Thankfully, it was in Russia, and because the 10,000-ton meteor wasn't all that large (in cosmic terms), the video remains a fascinating bit of science instead of an impromptu documentary on how the world ended.
But even knowing how bad it could have been, the event has had one huge benefit: in one fell swoop, that chunk of rock reinforced the faltering notion that space science is, well, kind of important, and it illustrated that in a way that hundreds of broke, frustrated columnists like me couldn't do in a century.
Make no mistake: nothing was stopping that meteor from being three miles wide, and it is a total roll of the dice as to how close these things come to Earth. If it had been that big we likely would have detected it, of course, but that doesn't mean that we could do anything to stop it aside from launching some "Hail Mary" nukes and praying — a pretty poor game plan for saving humanity and ensuring the survival of the human race.
Sound like a movie script? Of course it does. But it’s wholly possible, and it has happened, over and over and over again. One need only look up at the massive craters on our own moon to realize that the biography of the Earth is rife with apocalyptic, world-ending impacts.
But we, in what seems like a permanent mission to swallow the barrel of our own shotgun, refuse to adequately fund our one line of defense against all this (the National Aeronautics and Space Administration) and in this "GOVERNMENT IS SOOO EVIL!" era, you can pretty much type "NASA budget cuts" into Google on any given day and find something new that’s on the chopping block.
Every year the pool of money devoted to scientific exploration shrinks — down to $17.7 billion from $18.4 billion two years ago — and programs are cut and ideas abandoned because politicians (including President Obama) refuse to devote money to it. That is not how it should be.

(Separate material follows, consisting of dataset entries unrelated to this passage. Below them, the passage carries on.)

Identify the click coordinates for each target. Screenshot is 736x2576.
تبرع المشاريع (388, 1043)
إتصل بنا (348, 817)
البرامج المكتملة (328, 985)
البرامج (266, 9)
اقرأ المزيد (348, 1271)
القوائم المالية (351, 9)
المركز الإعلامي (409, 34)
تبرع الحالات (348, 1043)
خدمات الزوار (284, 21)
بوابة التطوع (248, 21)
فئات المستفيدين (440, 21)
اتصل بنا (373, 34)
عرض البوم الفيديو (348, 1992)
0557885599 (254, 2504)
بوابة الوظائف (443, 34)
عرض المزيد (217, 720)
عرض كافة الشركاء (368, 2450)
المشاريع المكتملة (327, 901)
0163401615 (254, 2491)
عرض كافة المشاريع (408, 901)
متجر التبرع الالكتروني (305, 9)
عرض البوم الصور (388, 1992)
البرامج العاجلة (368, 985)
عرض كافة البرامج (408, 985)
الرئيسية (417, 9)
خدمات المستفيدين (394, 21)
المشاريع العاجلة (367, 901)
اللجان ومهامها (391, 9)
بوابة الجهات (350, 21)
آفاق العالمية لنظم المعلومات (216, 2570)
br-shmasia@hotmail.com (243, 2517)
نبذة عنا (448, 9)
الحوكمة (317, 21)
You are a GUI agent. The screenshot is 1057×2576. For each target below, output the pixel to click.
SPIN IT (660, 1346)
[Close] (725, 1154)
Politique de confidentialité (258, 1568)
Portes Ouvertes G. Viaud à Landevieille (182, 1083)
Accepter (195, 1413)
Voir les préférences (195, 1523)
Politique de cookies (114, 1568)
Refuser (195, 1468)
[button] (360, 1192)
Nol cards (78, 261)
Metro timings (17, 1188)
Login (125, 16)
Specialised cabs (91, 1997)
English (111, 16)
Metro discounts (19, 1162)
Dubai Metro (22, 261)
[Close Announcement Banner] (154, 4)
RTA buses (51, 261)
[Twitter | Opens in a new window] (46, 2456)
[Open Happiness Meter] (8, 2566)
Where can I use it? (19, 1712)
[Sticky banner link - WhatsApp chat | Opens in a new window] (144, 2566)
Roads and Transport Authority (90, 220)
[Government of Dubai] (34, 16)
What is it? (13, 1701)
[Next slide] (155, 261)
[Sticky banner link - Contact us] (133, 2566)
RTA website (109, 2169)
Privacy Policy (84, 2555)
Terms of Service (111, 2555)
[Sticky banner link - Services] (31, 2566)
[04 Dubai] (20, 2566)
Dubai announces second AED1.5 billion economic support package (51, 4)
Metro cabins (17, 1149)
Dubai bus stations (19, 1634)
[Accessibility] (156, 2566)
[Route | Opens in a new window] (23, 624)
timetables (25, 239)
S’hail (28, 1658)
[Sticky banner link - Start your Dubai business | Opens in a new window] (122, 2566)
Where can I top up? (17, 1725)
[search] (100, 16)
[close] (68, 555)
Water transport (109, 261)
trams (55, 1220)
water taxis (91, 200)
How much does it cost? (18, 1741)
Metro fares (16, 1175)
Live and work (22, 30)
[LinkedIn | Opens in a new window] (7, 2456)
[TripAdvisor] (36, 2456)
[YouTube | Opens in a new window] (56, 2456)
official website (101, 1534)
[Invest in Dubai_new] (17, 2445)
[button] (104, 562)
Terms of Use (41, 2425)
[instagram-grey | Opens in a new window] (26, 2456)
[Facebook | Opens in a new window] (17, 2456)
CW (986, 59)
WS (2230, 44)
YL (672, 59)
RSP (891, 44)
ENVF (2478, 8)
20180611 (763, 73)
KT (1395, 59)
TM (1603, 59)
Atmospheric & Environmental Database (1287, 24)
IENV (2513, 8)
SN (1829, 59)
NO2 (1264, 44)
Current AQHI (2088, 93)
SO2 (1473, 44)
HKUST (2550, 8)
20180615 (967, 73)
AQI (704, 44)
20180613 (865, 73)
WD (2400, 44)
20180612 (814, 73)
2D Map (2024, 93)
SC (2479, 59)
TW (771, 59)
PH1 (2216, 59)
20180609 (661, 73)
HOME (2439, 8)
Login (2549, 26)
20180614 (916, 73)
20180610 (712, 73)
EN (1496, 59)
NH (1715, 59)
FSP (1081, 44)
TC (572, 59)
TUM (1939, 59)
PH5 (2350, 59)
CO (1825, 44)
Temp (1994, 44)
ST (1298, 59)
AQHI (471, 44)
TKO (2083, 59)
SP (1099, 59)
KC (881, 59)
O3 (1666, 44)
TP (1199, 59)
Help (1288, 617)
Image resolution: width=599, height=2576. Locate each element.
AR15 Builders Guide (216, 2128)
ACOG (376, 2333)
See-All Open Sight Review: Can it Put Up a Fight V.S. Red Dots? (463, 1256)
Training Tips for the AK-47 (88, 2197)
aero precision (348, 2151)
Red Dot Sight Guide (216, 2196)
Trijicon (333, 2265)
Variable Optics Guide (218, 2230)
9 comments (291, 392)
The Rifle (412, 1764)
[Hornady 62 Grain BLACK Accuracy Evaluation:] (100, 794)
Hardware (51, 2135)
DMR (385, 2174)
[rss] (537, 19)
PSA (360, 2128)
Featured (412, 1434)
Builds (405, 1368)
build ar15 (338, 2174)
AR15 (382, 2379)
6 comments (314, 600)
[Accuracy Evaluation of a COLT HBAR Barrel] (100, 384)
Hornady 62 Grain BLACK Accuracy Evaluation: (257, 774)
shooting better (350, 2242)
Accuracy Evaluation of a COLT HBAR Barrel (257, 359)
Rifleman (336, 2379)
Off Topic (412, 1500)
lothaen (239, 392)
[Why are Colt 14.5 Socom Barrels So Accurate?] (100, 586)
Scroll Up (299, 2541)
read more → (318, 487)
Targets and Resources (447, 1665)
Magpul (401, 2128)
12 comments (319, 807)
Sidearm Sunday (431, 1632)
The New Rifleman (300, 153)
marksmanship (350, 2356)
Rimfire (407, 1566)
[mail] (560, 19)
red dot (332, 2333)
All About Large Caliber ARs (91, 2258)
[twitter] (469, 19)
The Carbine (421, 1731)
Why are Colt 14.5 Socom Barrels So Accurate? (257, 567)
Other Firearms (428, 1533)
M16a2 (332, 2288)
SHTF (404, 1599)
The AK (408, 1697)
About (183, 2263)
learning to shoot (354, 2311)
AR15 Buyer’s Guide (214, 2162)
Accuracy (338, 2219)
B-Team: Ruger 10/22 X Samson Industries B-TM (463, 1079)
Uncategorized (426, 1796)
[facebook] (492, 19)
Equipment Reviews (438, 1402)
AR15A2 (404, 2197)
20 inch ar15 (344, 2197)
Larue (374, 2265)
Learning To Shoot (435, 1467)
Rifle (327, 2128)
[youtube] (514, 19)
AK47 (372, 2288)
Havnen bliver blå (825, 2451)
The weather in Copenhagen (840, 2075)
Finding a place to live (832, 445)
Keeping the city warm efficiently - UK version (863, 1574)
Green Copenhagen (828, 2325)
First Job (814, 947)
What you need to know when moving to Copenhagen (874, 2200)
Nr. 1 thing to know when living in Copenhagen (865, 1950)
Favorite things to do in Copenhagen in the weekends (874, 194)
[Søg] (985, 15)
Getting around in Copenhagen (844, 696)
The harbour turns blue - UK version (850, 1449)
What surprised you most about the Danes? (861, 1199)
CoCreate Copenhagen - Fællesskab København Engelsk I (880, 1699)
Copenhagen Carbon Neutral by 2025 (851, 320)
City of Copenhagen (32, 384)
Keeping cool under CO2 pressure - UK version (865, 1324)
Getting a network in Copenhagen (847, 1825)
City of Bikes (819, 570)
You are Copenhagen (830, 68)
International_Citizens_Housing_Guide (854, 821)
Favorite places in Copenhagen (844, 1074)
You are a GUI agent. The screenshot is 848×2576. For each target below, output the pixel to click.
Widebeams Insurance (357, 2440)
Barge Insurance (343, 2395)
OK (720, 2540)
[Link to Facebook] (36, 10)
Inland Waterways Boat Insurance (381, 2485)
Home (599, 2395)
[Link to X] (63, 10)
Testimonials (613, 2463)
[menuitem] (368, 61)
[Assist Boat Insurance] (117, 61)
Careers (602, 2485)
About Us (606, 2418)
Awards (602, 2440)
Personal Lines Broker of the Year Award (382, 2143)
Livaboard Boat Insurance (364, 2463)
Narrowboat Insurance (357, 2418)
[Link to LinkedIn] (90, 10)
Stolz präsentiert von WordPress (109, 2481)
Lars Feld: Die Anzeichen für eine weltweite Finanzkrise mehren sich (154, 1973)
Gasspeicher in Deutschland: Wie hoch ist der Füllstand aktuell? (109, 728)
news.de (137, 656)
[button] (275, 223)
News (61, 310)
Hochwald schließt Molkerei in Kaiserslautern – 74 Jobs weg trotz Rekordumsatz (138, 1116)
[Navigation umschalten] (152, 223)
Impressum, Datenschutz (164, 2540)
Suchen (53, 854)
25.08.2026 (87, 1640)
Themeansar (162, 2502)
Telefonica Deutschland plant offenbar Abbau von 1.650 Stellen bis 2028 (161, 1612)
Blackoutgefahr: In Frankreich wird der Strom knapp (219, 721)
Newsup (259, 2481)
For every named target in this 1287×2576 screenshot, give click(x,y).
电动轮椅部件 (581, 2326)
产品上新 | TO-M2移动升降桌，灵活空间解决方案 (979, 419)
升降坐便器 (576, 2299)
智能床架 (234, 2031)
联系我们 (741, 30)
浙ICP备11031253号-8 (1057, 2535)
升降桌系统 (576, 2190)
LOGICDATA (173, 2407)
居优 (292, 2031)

I will never understand the zeal with which we’ve abandoned our space program, and the lack of progress we’ve made since the leaps and bounds of the mid-20th century is especially frustrating. But hopefully, the Russian meteor will renew both interest in and concern about our space program and let us move forward again on the grand plans we’ve walked away from.
After all, as the famous Bill Nye succinctly said in a CNN interview last summer: "If the Earth gets hit by an asteroid, it’s game over. It’s control-alt-delete for civilization."
Being as we are the only species to walk the Earth that has both the technology and the ability to avoid this fate, I suggest we take this responsibility more seriously.